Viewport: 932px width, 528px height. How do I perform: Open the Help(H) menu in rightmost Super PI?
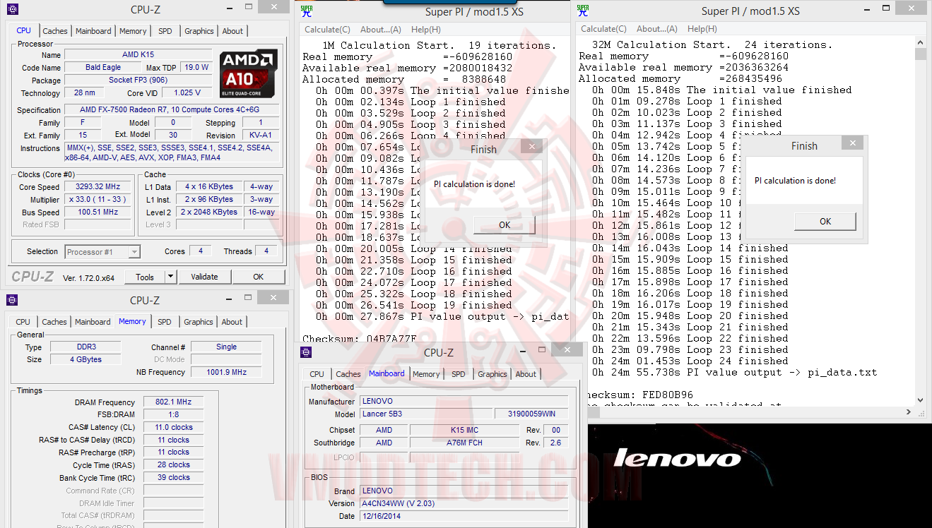703,29
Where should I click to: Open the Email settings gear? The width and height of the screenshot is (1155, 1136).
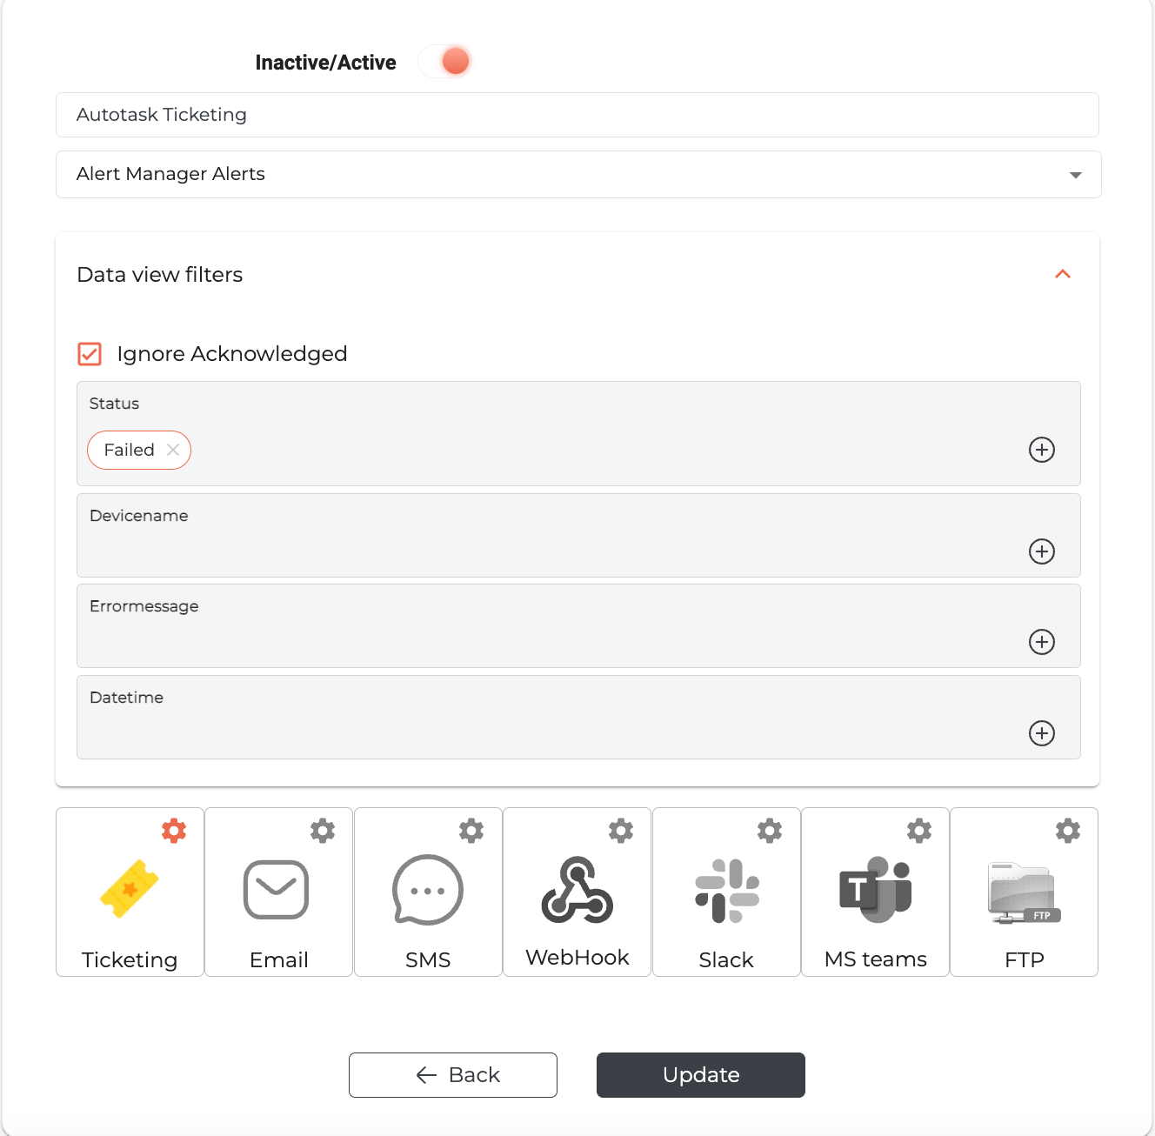(x=323, y=831)
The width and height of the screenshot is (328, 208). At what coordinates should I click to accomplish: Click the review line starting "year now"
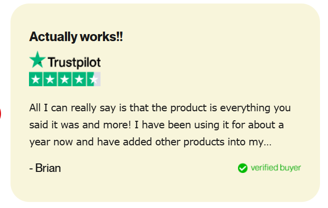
****************************************
**Task directions:** Pictures are to be left out. Everything else in the records above gets repeated exactly.

**Solution to the problem:**
Viewport: 932px width, 528px height. How do I perform: Open the Help(H) menu in rightmost Super PI?
703,29
Where should I click to: Open the Email settings gear? The width and height of the screenshot is (1155, 1136).
(x=323, y=831)
The width and height of the screenshot is (328, 208). At what coordinates should I click to accomplish: Click the review line starting "year now"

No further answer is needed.